Assim, neste contexto apresentei o projeto ao executivo da Junta e com a colaboração especial do nosso GAP, avançámos e decidimos que o mesmo fazia sentido envolvendo as Coletividades, os seu dirigentes associativos voluntários e costureiras voluntárias dos diversos lugares da freguesia, enfim, abrangendo a nossa comunidade.
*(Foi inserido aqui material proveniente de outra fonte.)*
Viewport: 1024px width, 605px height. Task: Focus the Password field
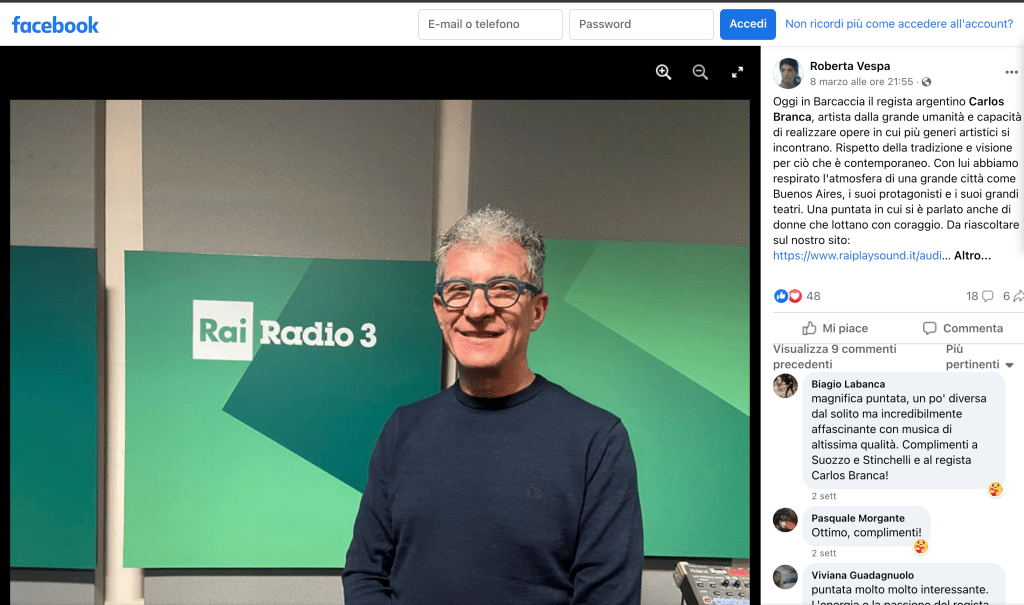pyautogui.click(x=640, y=24)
A Junta de Freguesia adquire os materiais necessários, as coletividades envolvidas convidam as costureiras do lugar, existe um responsável da cada coletividade que faz a ligação entre a Junta e as costureiras, para que seja sempre a mesma pessoa a ter contacto com as senhoras em questão. Quanto estiver feita uma quantidade razoável de máscaras, começamos a distribuir nas coletividades de cada lugar, anunciamos o dia e o lugar, as pessoas do mesmo dirigem-se à coletividade que for anunciada, e com o número de contribuinte será feito o registo e simultaneamente o controle de quem já levantou. Já temos inscritas mais de 35 costureiras, mas aceitamos mais. Para o projeto ser concretizado e ter êxito contamos uma vez mais com a força e perseverança dos nossos amigos dirigentes associativos voluntários e ainda do voluntariado das senhoras que saibam costurar.

Estejam atentos que muito em breve daremos notícias na RCM96, nas redes sociais e nas coletividades. Não são necessárias inscrições prévias!

Considera que a nossa vida coletiva poderá alguma vez voltar ao que era antes deste vírus aparecer? Porquê?

Penso que não, estes meses deixaram marcas em todos nós, o medo de contrair o vírus deixou o receio constante de nos aproximarmos de pessoas com as quais não lidamos no dia-a-dia, creio que isto vai ainda demorar algum tempo a passar. E depois a crise económica ou financeira no nosso país e a nível mundial, ainda está para vir. Todos sabemos que os próximos meses não serão fáceis, creio que a esse nível o pior ainda não chegou, temos que estar muito atentos aos problemas dos nossos concidadãos e avaliar como poderá ser o nosso contributo.

Como perspetiva que possam ser os próximos meses?

Não sei muito bem! É necessário a economia retomar, nomeadamente o comércio, a indústria, o turismo, as pequenas e médias empresas, para muitos talvez tenha sido o fim, e é preciso reinventarem-se. Os trabalhadores precários e os trabalhadores em situação de lay off, ainda vão levar algum tempo a conseguirem reerguer-se, e isto vai deixar algumas mossas. São situações que me deixam apreensiva e até angustiada, pois ao longo da minha vida, pessoalmente, já vivi dificuldades em situações semelhantes, sei muito bem como é.

Desejo sinceramente que as coisas não sejam tão graves como se preconiza, que se possa dar a volta e prosseguir em frente.